*** DATA
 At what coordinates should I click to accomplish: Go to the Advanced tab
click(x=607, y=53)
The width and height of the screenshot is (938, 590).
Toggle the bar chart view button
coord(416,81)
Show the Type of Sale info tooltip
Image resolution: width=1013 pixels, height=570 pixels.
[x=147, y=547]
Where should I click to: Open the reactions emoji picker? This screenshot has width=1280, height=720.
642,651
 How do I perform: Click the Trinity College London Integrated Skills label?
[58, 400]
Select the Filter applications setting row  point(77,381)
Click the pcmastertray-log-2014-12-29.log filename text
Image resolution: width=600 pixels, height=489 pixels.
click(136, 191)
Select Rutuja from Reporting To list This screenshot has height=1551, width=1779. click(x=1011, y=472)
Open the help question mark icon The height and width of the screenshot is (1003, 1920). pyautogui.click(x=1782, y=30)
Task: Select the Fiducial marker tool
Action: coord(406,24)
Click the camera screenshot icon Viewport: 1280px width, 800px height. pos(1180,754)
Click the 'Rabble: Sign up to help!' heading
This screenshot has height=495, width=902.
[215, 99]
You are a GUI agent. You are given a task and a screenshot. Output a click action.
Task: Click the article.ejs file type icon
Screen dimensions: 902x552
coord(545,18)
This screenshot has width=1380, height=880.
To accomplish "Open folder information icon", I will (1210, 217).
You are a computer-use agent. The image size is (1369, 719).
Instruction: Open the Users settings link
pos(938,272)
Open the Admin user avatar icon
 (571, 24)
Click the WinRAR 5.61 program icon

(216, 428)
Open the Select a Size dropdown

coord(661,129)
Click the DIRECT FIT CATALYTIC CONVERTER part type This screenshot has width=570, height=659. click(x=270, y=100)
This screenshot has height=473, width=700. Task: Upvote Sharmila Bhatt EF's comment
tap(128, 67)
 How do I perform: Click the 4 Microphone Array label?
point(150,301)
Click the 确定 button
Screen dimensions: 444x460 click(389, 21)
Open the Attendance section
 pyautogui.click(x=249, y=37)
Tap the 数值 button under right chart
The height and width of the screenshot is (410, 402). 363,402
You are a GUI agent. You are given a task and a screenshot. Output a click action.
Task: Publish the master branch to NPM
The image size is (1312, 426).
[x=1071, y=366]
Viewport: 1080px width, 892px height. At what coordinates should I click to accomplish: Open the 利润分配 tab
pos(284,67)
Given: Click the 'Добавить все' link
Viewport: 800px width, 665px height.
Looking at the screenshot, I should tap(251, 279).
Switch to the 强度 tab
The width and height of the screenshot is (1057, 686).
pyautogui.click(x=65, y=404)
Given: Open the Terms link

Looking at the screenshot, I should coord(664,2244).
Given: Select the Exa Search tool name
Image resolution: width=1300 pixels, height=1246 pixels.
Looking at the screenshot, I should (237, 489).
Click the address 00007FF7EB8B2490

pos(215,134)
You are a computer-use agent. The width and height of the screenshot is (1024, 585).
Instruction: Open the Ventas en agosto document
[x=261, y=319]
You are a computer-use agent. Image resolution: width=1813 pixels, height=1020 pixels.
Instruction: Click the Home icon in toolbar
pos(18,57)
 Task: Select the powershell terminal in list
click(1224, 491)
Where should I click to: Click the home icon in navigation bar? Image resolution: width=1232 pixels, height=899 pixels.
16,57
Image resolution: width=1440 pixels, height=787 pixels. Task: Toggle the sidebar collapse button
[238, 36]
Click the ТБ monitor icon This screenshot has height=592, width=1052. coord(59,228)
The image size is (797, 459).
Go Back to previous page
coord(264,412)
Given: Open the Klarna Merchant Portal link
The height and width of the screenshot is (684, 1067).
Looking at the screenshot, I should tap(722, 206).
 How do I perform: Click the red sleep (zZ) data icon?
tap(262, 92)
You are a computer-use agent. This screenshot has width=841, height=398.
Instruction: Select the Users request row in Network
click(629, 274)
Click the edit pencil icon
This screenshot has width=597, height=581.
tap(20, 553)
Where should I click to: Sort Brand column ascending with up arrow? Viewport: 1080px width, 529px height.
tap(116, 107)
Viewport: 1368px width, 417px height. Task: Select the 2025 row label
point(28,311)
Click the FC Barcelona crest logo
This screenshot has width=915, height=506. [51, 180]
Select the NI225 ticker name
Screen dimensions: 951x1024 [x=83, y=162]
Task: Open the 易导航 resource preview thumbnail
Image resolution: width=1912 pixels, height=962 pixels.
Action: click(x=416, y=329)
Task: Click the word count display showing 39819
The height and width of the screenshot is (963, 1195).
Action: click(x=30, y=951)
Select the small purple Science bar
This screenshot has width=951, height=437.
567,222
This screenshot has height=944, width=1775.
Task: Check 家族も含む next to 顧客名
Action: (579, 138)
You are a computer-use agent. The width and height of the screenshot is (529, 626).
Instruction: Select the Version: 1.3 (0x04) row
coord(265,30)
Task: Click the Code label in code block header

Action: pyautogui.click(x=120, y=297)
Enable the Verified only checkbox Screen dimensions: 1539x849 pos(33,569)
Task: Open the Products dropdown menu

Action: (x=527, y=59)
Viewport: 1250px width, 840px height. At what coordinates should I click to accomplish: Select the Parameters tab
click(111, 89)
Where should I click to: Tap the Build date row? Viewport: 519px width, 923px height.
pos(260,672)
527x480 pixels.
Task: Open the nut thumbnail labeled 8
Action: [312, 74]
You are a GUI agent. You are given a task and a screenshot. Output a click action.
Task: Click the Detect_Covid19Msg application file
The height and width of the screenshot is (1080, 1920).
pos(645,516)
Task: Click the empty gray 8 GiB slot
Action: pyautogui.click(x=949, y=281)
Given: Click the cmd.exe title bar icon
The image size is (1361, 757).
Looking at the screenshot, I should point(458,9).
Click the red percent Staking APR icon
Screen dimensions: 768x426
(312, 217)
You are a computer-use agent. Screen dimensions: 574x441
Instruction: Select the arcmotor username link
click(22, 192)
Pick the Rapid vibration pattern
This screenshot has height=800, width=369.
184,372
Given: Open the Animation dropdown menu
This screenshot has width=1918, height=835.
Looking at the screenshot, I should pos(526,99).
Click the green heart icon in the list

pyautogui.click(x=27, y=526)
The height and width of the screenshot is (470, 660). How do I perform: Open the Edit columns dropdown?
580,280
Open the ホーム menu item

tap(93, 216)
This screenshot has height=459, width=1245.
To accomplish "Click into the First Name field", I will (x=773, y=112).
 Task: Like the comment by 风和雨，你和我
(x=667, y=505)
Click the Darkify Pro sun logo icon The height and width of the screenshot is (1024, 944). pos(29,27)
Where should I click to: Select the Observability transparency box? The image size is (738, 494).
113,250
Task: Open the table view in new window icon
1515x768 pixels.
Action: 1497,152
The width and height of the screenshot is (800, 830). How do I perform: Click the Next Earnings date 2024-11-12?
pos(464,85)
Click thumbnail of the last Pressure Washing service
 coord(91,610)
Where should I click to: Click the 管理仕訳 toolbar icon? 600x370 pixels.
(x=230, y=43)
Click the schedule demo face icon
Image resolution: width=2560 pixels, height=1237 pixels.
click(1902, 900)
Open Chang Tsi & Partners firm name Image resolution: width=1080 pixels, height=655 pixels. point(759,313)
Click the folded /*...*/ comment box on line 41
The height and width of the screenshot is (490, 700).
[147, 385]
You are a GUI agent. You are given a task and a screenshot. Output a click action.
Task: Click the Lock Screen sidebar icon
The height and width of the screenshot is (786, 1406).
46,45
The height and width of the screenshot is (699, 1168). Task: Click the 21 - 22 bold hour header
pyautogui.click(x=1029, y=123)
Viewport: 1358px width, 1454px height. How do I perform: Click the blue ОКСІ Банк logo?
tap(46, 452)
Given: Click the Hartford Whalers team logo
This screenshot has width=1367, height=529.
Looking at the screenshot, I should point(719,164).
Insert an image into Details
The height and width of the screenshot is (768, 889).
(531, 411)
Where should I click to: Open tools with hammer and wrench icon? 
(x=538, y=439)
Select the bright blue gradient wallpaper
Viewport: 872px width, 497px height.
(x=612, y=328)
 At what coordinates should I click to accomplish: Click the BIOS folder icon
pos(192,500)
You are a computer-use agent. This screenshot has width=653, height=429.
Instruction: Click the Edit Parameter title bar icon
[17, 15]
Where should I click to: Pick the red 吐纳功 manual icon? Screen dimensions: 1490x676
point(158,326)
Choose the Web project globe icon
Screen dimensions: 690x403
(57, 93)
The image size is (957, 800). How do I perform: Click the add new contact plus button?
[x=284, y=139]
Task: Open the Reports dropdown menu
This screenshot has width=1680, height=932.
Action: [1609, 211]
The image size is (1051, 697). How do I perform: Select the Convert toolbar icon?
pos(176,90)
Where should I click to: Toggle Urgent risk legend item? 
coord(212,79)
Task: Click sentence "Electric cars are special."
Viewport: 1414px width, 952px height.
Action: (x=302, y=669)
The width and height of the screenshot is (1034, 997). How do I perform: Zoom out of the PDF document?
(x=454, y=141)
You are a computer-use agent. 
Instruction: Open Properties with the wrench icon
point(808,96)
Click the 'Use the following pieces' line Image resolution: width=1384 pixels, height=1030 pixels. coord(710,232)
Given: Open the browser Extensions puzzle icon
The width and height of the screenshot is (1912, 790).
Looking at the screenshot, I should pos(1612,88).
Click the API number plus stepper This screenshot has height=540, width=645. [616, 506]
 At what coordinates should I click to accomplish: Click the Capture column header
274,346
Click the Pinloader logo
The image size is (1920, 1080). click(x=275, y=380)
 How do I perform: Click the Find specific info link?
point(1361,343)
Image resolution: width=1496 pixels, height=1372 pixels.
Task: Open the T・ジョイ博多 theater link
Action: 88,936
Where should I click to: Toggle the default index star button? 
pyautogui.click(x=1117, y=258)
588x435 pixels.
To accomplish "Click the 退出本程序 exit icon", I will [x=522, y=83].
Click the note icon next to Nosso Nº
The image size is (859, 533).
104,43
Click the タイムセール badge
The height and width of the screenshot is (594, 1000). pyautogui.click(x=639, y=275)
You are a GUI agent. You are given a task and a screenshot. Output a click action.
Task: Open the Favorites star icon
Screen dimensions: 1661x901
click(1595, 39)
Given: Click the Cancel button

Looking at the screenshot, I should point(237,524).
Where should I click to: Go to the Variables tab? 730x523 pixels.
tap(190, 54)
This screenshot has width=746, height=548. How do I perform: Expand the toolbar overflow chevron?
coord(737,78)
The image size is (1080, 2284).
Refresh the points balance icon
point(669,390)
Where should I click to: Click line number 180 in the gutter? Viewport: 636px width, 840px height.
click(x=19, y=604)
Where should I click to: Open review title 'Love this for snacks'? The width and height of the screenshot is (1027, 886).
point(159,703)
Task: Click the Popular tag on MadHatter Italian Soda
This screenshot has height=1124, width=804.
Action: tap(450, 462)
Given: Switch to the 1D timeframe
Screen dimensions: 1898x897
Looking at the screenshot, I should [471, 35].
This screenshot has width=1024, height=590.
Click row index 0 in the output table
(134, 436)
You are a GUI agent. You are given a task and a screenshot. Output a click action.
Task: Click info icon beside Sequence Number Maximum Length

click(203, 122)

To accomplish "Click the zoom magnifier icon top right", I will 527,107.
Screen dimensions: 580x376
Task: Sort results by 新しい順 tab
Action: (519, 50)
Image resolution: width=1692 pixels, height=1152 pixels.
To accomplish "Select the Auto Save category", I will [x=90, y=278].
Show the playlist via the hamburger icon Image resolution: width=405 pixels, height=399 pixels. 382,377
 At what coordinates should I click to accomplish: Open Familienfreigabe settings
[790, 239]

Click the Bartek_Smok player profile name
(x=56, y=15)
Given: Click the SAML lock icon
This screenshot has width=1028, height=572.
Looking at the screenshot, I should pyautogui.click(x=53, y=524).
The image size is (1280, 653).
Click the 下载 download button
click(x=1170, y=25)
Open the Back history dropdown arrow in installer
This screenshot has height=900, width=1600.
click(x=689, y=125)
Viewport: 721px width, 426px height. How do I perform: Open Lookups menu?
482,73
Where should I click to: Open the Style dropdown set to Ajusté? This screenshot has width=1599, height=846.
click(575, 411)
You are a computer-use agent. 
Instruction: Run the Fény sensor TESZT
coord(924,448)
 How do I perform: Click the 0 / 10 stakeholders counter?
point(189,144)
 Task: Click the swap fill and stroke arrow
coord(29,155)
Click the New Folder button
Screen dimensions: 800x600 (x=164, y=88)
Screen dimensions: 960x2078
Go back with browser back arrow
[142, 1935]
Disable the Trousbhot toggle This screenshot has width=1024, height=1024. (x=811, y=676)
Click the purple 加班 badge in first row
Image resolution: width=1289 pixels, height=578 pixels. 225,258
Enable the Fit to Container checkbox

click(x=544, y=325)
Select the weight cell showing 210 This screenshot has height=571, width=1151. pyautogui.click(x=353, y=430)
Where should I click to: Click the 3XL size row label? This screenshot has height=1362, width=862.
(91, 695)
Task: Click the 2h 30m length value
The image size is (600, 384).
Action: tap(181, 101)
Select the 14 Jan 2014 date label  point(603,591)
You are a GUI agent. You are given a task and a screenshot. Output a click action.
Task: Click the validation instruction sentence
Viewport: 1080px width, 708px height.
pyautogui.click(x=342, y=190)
******
Go line by line through the records and copy those that contain the word "showing".

Task: Click the word count display showing 39819
Select the weight cell showing 210 This screenshot has height=571, width=1151. pyautogui.click(x=353, y=430)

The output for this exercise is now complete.